Tissue distribution results also suggest that the therapeutic effects of enavogliflozin may be conferred in highly distributed tissues such as the kidneys, intestinal tract, liver, heart, and lungs. Previous research regarding the nephroprotective effects of SGLT2 inhibitors focused on the inhibition of induced AMPK/mTOR pathways as well as the HIF-1α pathway and the inhibition of immune inflammation. This subsequently delayed fibrosis in diabetic kidney disease and glomerular injury in lupus nephritis [20], and the clinical relevance for the treatment of lupus nephritis has been under investigation using dapagliflozin [24]. Regarding the use of SGLT2 inhibitors to treat acute nephropathy, dapagliflozin, canagliflozin, and empagliflozin have been reported to ameliorate renal fibrosis in hyperuricemic nephropathy and cisplatin-and methotrexate-induced acute nephropathy [21,22,35]. The nephroprotective effects of enavogliflozin have not yet been unveiled, but they need to be further investigated based on enavogliflozin’s effects of reducing reactive oxygen species and upregulating endothelial nitric oxide synthase expression, along with improving vascular function [28]. The highest but nonlinear kidney distribution of enavogliflozin in this study should be considered to support pharmacokinetic–response relationships of enavogliflozin in relation to nephroprotective effect [36].

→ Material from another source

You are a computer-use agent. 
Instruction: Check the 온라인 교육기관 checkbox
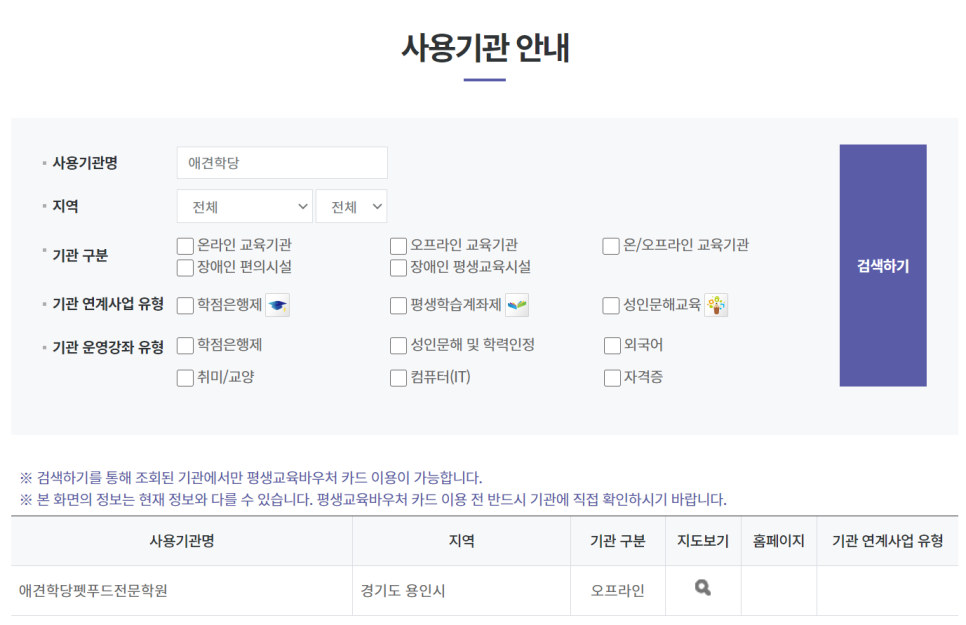185,246
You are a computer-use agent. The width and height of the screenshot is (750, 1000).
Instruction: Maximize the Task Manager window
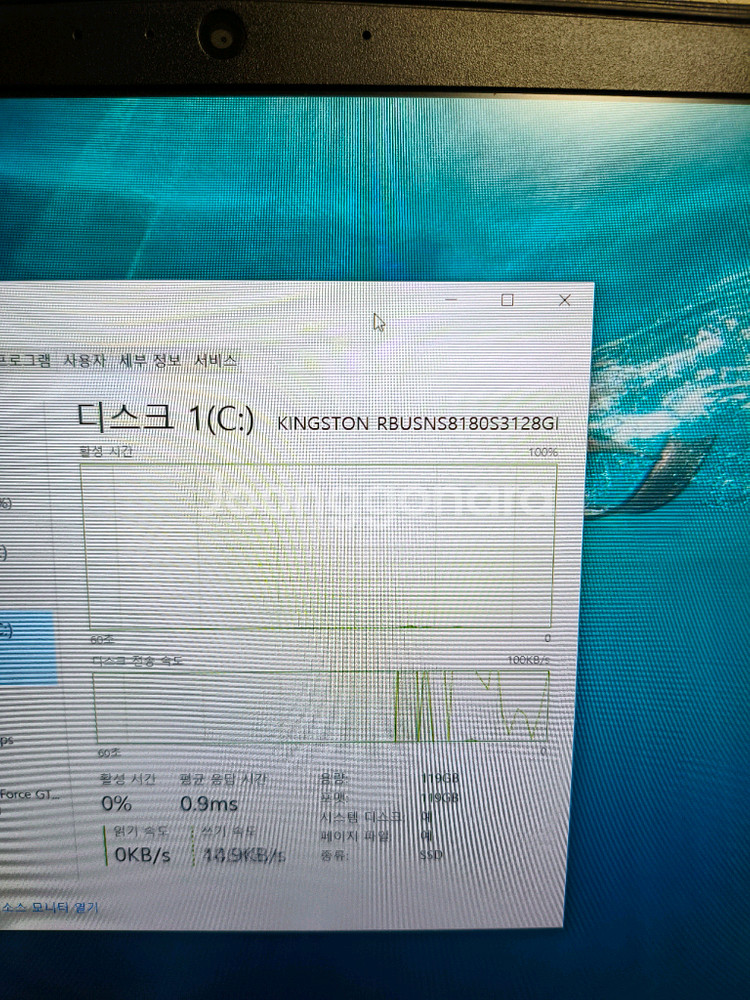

Recent studies have reported these cardioprotective effects regardless of the presence of diabetes [20,28]. The use of SGLT2 inhibitors in T2DM patients with cardiovascular disease has been reported to decrease major cardiovascular events [37]. The FDA expanded the indication of dapagliflozin to include heart failure with reduced ejection fraction (HF-rEF) or heart failure with preserved ejection fraction (HF-pEF) [38]. Patients who started using empagliflozin experienced reduced cardiovascular mortality or hospitalization [39]. Enavogliflozin is also undergoing a clinical trial to investigate the composite of cardiovascular death or hospitalization for HF-pEF (NCT06027307). Enavogliflozin has been reported to improve cardiovascular function of pig coronary artery endothelial cells (PCAECs) by reducing the production of reactive oxygen species and upregulating the expression of endothelial nitric oxide synthase [28]. Establishing a pharmacokinetic–pharmacodynamic correlation between enavogliflozin pharmacokinetics and biomarkers of cardiovascular function and allometry combined in silico physiologically based approach awaits further investigation to extend the in vivo therapeutic efficacy of enavogliflozin regarding the improvement of cardiovascular function [36]. In this context, the study of the pharmacokinetics of enavogliflozin in the fed state and under repeated doses, tissue distribution information, and mode of action may be important.

5. Conclusions

An analytical method for enavogliflozin using an LC-MS/MS analytical method was developed and validated in accord with the FDA guidelines. The method was applied to study the pharmacokinetics of enavogliflozin in mice. Pharmacokinetic characteristics of enavogliflozin were not changed regardless of whether it was administered to fed or fasted mice or whether it was administered once or by repeated oral administration of enavogliflozin for one or 2 weeks. Orally administered enavogliflozin distributed to kidneys, stomach, small and large intestine, liver, heart, and lungs with higher concentrations than plasma enavogliflozin. And tissue distribution of enavogliflozin exhibited dose proportionality except in the kidneys between 1 and 3 mg/kg PO dose. This study provides useful information for dosing regimen decisions to evaluate novel therapeutic efficacies of enavogliflozin, including therapeutics for acute kidney injury and the improvement of cardiovascular function.